Directions: Select every line below that contains the word "Expand", and copy each one in full.

Recorded data:
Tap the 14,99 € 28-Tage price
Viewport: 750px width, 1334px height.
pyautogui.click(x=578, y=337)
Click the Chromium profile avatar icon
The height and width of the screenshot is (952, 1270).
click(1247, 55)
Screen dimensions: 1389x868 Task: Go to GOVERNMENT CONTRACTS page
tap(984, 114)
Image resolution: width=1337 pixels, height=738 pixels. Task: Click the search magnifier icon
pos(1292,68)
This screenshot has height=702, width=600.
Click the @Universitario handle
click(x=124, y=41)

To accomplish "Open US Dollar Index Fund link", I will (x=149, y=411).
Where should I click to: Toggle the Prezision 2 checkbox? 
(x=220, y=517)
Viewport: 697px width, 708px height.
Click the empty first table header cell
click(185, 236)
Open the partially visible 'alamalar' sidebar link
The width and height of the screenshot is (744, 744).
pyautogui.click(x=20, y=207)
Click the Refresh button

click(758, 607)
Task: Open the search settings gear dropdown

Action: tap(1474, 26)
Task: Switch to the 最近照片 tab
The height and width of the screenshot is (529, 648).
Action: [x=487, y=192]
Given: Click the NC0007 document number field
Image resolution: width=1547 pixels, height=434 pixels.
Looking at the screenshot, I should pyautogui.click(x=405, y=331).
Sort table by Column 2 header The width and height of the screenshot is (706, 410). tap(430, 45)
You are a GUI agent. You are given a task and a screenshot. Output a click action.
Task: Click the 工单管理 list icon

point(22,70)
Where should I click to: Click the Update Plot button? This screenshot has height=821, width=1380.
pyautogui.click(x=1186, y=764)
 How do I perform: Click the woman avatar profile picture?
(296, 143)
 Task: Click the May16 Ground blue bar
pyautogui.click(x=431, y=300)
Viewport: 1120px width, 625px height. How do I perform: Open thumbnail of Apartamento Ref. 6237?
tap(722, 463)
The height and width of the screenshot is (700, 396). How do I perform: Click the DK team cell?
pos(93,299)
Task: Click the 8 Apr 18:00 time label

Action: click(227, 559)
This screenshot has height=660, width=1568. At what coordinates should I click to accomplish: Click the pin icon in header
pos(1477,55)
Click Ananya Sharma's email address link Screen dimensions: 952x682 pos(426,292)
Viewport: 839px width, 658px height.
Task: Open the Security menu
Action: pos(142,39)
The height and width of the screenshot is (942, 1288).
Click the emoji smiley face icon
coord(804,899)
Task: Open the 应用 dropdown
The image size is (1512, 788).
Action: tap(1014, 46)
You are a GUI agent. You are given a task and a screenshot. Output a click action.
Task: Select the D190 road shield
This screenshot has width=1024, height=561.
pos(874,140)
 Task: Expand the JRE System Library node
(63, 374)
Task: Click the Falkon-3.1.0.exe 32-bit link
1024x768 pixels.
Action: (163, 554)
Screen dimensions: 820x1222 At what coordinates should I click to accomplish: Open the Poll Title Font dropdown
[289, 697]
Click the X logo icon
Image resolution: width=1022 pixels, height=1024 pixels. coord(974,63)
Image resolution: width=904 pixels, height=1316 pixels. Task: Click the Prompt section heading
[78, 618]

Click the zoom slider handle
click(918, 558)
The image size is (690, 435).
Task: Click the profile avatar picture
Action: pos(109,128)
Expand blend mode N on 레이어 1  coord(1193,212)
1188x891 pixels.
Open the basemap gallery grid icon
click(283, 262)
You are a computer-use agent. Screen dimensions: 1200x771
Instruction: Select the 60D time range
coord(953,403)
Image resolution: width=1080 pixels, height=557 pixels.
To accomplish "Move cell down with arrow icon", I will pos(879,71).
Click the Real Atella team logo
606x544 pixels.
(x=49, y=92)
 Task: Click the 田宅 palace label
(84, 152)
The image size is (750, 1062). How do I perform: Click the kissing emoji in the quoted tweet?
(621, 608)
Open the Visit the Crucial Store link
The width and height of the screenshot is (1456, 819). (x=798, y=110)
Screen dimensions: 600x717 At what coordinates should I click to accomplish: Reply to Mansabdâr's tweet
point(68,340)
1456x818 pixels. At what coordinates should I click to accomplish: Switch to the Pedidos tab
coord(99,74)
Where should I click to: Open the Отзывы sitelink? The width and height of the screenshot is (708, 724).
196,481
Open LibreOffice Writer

Solution for this problem:
 Task: Expand the JRE System Library node
Expand blend mode N on 레이어 1  coord(1193,212)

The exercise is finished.